• Brief
Up to and including the line that contains "Given: Open the NFLX +11.42% tile", return every line from the start of the data, unchanged.

Dataset entries:
◆ ◆ ◆ ◆ ◆

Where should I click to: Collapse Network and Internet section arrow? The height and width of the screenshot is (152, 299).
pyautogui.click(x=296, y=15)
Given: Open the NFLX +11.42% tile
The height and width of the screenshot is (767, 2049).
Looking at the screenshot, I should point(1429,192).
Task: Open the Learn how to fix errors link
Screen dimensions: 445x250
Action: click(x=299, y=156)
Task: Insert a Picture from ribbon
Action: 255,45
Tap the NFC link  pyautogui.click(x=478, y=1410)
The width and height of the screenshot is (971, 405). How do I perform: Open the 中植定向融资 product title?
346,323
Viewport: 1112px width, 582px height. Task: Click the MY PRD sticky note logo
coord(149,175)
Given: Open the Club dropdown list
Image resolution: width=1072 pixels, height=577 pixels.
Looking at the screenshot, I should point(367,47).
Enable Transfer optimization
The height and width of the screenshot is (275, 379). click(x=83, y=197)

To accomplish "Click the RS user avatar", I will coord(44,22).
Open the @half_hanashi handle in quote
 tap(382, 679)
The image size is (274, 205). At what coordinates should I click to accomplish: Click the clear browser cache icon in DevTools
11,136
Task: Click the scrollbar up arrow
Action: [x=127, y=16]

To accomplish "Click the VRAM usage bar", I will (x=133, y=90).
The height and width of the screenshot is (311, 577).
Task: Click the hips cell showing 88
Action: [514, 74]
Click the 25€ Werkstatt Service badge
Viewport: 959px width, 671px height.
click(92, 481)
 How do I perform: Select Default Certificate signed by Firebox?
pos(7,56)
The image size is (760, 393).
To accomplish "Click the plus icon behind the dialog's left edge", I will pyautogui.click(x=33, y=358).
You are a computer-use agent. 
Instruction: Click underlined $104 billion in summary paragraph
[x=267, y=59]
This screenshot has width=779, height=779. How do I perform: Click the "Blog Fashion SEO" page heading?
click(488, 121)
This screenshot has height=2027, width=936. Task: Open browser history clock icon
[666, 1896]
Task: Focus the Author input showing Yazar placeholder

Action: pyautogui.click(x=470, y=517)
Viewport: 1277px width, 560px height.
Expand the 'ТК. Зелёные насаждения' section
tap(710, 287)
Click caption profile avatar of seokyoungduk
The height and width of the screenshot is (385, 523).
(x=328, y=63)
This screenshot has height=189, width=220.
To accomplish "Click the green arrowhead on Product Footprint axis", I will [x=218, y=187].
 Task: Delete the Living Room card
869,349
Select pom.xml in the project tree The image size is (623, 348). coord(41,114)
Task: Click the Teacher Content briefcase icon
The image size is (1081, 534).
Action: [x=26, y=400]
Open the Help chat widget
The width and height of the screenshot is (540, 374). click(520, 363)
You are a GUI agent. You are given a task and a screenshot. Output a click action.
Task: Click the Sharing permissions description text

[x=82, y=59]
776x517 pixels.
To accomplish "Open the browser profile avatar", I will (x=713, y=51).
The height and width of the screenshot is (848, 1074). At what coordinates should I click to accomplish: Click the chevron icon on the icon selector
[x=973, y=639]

◆ ◆ ◆ ◆ ◆

• Solution for this task
Where should I click to: Collapse Network and Internet section arrow? The height and width of the screenshot is (152, 299).
pyautogui.click(x=296, y=15)
Given: Open the NFLX +11.42% tile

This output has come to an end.